## Given problem
Can you reproduce every one of the records below, character for character?

## Stored data
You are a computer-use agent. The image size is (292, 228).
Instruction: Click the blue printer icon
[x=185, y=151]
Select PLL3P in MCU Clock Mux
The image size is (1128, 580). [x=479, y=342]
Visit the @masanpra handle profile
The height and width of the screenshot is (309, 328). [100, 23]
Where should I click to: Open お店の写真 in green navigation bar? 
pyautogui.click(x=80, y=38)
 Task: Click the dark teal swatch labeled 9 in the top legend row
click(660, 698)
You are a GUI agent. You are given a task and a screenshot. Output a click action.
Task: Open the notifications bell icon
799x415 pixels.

## Exercise output
You are a computer-use agent. The image size is (292, 228).
Instruction: Click the blue printer icon
[x=185, y=151]
Select PLL3P in MCU Clock Mux
The image size is (1128, 580). [x=479, y=342]
Visit the @masanpra handle profile
The height and width of the screenshot is (309, 328). [100, 23]
Where should I click to: Open お店の写真 in green navigation bar? 
pyautogui.click(x=80, y=38)
 Task: Click the dark teal swatch labeled 9 in the top legend row
click(660, 698)
You are a GUI agent. You are given a task and a screenshot. Output a click action.
Task: Open the notifications bell icon
799x415 pixels.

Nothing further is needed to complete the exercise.